6911 – user-provided epilog does not always run

Ticket 6911 - user-provided epilog does not always run

Summary: user-provided epilog does not always run

Status:	RESOLVED INVALID

Alias:	None

Product:	Slurm
Classification:	Unclassified
Component:	Other (show other tickets)
Version:	18.08.7
Hardware:	Linux Linux

Importance:	--- 6 - No support contract
Assignee:	Jacob Jenson
QA Contact:

URL:

Depends on:
Blocks:

Reported:	2019-04-25 15:11 MDT by Alex Chekholko
Modified:	2019-04-25 15:29 MDT (History)
CC List:	0 users

See Also:
Site:	-Other-
Alineos Sites:	---
Atos/Eviden Sites:	---
Confidential Site:	---
Coreweave sites:	---
Cray Sites:	---
DS9 clusters:	---
HPCnow Sites:	---
HPE Sites:	---
IBM Sites:	---
NOAA SIte:	---
OCF Sites:	---
Recursion Pharma Sites:	---
SFW Sites:	---
SNIC sites:	---
Linux Distro:	---
Machine Name:
CLE Version:
Version Fixed:
Target Release:	---
DevPrio:	---
Emory-Cloud Sites:	---

Attachments
Add an attachment (proposed patch, testcase, etc.)

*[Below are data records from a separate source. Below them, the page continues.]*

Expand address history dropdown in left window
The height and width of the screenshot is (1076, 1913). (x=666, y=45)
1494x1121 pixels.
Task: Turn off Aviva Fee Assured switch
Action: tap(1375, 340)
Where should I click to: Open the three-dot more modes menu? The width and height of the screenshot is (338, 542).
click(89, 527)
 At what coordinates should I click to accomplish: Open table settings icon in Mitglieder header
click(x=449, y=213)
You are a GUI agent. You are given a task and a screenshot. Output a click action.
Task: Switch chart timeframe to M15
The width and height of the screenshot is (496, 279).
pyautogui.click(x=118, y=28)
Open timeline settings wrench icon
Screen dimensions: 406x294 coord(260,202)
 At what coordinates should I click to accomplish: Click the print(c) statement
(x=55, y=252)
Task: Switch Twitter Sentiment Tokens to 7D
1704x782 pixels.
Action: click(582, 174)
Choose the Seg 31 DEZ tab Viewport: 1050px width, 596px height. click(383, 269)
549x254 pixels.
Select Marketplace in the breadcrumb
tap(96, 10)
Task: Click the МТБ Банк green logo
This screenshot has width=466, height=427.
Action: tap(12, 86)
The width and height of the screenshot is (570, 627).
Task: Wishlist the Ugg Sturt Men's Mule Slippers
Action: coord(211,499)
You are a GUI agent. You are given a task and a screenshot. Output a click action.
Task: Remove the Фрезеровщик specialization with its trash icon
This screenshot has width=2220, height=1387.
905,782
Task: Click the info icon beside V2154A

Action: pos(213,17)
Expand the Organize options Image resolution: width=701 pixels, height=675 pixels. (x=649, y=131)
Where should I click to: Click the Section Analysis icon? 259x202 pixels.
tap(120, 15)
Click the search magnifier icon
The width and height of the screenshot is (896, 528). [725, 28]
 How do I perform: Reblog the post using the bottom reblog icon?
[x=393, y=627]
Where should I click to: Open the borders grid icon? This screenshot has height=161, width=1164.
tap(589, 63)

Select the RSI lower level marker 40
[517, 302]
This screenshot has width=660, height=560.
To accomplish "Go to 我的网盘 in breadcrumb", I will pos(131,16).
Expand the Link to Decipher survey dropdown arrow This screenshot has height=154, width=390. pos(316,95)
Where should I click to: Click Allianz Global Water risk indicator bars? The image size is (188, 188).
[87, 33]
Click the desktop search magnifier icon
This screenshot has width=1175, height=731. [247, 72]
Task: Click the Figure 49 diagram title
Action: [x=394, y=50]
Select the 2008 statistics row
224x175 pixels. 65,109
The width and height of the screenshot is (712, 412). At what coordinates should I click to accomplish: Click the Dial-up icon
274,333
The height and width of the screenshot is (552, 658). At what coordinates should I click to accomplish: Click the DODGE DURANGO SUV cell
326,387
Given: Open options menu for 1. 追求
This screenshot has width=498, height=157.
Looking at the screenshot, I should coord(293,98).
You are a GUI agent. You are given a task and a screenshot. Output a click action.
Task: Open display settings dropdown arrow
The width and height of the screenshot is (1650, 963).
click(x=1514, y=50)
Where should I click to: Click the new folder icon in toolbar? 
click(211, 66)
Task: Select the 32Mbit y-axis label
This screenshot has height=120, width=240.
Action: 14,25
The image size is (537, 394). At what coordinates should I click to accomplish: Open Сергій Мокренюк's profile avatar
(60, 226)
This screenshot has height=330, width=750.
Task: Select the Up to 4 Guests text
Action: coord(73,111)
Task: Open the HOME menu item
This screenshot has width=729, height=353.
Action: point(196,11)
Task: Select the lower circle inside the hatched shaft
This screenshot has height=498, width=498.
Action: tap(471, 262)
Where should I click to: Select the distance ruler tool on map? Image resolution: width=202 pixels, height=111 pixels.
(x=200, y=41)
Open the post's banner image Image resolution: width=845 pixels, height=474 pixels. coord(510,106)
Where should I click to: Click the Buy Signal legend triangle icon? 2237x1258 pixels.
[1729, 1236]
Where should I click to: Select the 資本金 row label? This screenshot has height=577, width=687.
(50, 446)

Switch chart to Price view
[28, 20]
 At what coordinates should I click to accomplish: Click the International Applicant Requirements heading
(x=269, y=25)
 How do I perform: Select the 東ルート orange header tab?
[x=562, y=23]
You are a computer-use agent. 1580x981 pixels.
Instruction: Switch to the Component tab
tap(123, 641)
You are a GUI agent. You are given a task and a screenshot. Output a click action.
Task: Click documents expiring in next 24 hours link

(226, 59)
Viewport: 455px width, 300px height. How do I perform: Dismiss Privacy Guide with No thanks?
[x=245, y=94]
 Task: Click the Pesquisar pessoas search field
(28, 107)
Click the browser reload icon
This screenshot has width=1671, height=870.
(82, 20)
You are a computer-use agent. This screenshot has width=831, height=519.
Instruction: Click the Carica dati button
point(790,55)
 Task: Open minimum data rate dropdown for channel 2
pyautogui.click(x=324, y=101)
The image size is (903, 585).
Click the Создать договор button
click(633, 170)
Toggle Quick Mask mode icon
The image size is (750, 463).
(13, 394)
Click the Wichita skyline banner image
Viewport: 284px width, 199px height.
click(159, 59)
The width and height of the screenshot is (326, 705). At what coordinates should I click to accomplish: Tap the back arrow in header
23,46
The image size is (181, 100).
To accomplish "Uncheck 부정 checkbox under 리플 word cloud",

Note You need to log in before you can comment on or make changes to this ticket.

Description Alex Chekholko 2019-04-25 15:11:49 MDT

First, I would like to confirm whether we correctly understand the intended behavior.  My expectation is that the epilog script gets run no matter what happens to the job (fails, canceled, timeout, etc). Is that the case, or are there corner cases?

Here is my specific issue; I thought about writing to the mailing list but it seems like we expect the obvious behavior but something else happens, so maybe it's a bug and not just a misunderstanding on our side.

My OS is Ubuntu 18.04.2 LTS and my SLURM is 18.08.7 built by me with no modifications.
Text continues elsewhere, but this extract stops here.